- Born: 1902
- Died: 1981
- Known for: Quilting
- Movement: Gee's Bend Collective

= Missouri Pettway =

American artist

Missouri Pettway (1902-1981) was an American artist. She is associated with the Gee's Bend quilting collective. In 2002, she was heavily featured in The Quilts of Gee's Bend, an art book published in association with The Museum of Fine Arts, Houston. In 2020, the National Gallery of Art acquired two of Missouri Pettway's quilts, along with work by other quilters from Gee's Bend.

Before this 2020 acquisition, her 1942 work titled "Blocks and Strips Work-Clothes Quilt" had previously been featured in a 2016 exhibition by The New Museum of Contemporary Art, The Keeper. This piece was created shortly after the death of her beloved husband, Nathaniel, after his nearly year-long battle with a terminal illness.
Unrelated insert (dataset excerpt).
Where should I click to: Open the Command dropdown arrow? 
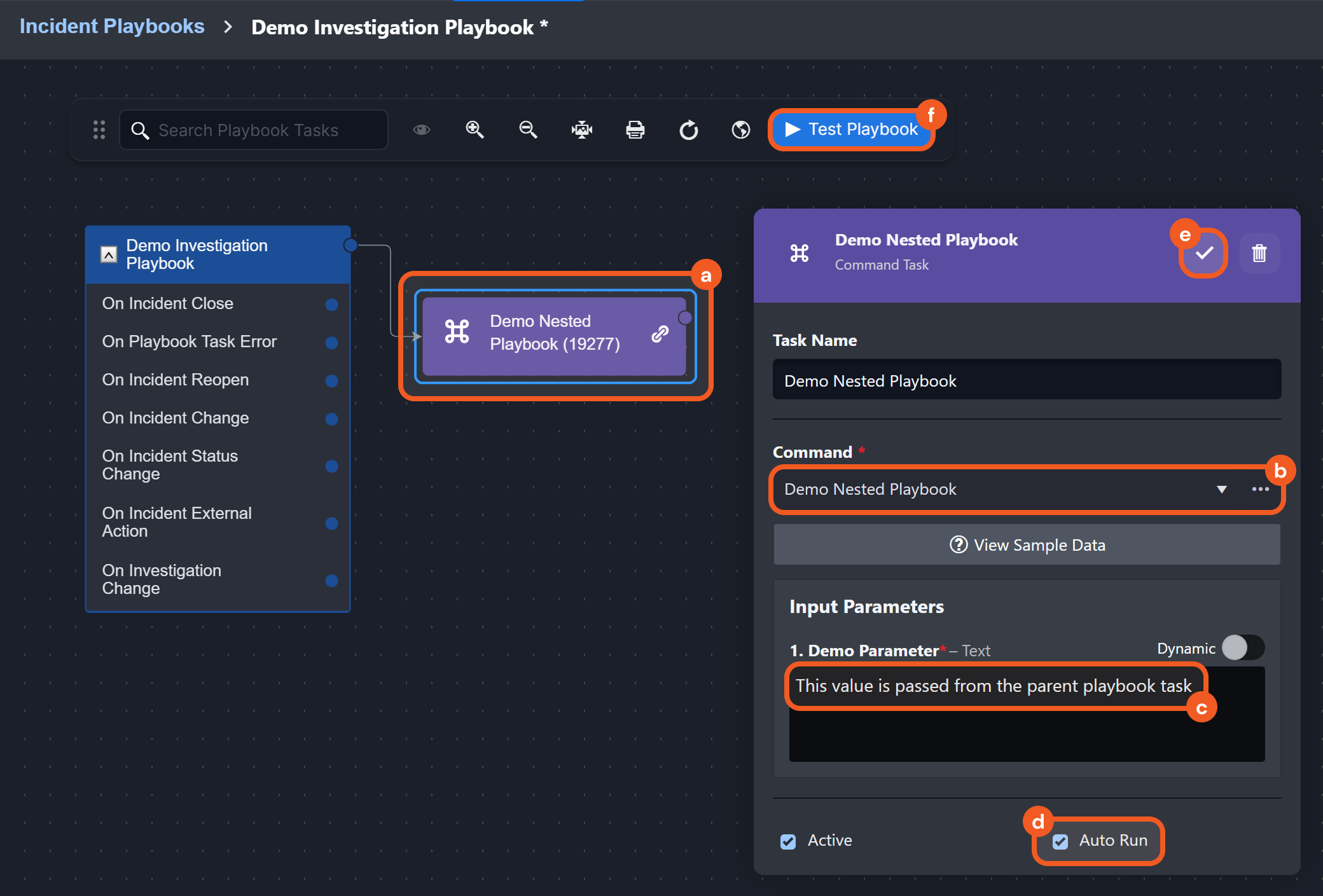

This utility quilt was stitched from pieces of her late husband's work clothes as a comforting way for her to honor his memory.

Her 1971 work titled "Path through the Woods" (Quiltmaker's Name) was featured in the Gallery's 2022 exhibition, Called to Create: Black Artist of the American South, September 18, 2022 – March 26, 2023, curated by Harry Cooper.